Data Orchestration is a key pillar of the Data Fabric that centralizes data operations visibility and control. It transforms, integrates, and delivers data to data consumers in support of different data analytics use cases. Data is delivered to the consumers using data pipelines. A data pipeline is a sequence of data processing steps used to automate the movement and transformation of data from the source system to a destination for analysis. During this process, the data undergoes transformations, including but not limited to filtering, masking, and aggregation. Data Orchestration provides agility and consistency to optimize the process, collaboration, and data communication. After the deployment, the data pipeline goes through continuous monitoring for optimization.

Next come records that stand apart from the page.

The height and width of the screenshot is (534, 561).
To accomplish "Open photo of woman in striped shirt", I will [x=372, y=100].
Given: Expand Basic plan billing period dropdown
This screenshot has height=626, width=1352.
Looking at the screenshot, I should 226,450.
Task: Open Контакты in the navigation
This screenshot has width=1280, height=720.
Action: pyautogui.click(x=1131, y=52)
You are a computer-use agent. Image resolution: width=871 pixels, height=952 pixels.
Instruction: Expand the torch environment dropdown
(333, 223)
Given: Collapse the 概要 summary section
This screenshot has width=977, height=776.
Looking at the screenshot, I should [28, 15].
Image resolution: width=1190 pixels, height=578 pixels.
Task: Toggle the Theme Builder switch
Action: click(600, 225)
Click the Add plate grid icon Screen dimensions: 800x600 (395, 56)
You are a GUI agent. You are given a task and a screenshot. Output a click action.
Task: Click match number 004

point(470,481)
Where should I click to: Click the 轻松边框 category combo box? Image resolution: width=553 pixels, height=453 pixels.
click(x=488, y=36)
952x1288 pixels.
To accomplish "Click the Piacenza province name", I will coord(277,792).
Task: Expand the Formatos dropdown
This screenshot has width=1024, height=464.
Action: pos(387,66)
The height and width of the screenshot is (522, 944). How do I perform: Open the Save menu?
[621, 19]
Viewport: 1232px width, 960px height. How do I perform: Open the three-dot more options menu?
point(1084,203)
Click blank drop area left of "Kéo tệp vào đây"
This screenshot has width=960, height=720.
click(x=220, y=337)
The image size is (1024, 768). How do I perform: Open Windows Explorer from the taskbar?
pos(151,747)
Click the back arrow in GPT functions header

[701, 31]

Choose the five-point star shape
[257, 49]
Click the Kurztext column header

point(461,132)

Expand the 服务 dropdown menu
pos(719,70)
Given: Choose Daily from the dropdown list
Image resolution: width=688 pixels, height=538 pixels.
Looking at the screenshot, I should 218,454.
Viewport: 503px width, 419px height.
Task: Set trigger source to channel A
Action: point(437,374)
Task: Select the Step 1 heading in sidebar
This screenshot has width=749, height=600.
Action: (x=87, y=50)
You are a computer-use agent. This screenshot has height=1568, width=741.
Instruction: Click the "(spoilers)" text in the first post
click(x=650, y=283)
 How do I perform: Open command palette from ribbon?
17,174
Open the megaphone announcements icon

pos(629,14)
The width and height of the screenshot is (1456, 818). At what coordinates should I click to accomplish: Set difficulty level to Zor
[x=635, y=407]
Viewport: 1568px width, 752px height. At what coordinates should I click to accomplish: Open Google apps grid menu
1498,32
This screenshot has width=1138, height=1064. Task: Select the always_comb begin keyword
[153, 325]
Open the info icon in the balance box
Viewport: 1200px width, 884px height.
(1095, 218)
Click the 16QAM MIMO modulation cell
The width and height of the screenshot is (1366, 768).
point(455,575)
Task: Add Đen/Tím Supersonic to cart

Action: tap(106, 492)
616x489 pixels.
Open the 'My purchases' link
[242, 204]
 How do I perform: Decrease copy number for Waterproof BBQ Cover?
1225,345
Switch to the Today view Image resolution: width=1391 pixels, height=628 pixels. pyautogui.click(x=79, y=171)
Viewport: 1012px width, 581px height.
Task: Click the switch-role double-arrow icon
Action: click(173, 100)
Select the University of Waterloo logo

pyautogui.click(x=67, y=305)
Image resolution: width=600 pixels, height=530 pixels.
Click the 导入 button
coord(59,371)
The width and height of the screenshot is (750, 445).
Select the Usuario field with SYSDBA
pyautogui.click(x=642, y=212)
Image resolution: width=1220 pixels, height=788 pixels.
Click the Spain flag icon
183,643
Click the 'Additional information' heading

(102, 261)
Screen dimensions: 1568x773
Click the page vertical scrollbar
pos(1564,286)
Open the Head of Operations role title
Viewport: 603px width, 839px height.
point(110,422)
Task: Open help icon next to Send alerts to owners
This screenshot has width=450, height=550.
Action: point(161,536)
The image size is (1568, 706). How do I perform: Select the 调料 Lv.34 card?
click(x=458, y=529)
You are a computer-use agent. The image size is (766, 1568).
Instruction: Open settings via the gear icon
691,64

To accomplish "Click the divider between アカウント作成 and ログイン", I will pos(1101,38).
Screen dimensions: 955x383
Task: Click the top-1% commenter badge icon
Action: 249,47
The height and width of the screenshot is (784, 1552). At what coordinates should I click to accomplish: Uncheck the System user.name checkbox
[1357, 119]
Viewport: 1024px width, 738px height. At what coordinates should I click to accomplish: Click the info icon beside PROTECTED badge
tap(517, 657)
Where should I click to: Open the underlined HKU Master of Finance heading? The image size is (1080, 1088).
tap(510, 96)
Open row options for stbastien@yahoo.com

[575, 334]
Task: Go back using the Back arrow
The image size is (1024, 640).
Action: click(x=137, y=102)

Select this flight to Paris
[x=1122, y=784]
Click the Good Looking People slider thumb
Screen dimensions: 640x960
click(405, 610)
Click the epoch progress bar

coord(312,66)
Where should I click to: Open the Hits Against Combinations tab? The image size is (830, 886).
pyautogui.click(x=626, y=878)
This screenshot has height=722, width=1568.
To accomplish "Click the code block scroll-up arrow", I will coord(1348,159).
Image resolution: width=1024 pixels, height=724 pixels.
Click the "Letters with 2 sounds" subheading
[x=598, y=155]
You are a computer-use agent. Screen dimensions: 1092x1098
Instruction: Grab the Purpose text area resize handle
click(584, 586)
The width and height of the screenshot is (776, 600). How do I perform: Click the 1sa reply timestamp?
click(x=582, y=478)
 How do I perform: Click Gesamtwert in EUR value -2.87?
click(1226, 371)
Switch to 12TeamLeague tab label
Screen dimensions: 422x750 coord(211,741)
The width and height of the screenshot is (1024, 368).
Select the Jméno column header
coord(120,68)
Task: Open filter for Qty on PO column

This pillar also applies the concept of DataOps to ensure a smooth data delivery flow. Gartner defines DataOps as a collaborative data management practice focused on improving the communication, integration, and automation of data flows between data managers and consumers across an organization.

Summary

This article provided an overview of the Data Fabrics and explained how it differs from traditional data management Practices. The Data Fabric fundamentally differs from traditional data management as it aligns with the "Connect" concept instead of the "Collect" concept. The article explained the four pillars of the Data Fabric, each of which is realized using specialized software. Please note that the Data Fabric is still in its infancy and is an emerging and evolving concept. As a result, the Data Fabric capabilities are still immature. Each vendor has a different viewpoint on how the Data Fabric works.